### Objective
Pull out every line of the material that contains the string "Instruction". Case counts.

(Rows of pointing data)
--- Begin ---

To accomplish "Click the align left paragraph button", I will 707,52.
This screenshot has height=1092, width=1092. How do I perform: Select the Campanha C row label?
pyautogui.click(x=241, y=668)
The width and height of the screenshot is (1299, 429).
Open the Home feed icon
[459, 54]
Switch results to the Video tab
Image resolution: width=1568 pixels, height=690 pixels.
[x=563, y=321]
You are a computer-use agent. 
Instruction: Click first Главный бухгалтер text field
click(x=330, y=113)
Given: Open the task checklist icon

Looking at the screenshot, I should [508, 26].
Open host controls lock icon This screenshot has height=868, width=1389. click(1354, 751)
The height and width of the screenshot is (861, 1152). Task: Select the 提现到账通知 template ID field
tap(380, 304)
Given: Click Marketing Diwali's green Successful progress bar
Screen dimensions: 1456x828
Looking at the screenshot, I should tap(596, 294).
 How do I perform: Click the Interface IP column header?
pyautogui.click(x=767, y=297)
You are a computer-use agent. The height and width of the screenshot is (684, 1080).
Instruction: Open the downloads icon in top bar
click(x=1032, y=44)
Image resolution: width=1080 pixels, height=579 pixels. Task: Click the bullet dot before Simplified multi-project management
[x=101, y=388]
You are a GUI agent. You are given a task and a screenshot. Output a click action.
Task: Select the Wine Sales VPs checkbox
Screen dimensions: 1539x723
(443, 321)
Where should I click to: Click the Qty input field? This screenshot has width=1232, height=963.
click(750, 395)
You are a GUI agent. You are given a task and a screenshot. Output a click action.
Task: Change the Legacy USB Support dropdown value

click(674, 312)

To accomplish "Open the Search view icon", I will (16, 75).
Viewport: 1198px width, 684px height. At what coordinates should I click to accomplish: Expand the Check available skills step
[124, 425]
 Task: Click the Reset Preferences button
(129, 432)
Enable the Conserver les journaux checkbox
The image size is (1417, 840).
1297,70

--- End ---

### Written response
Instruction: Click first Главный бухгалтер text field
Instruction: Open the downloads icon in top bar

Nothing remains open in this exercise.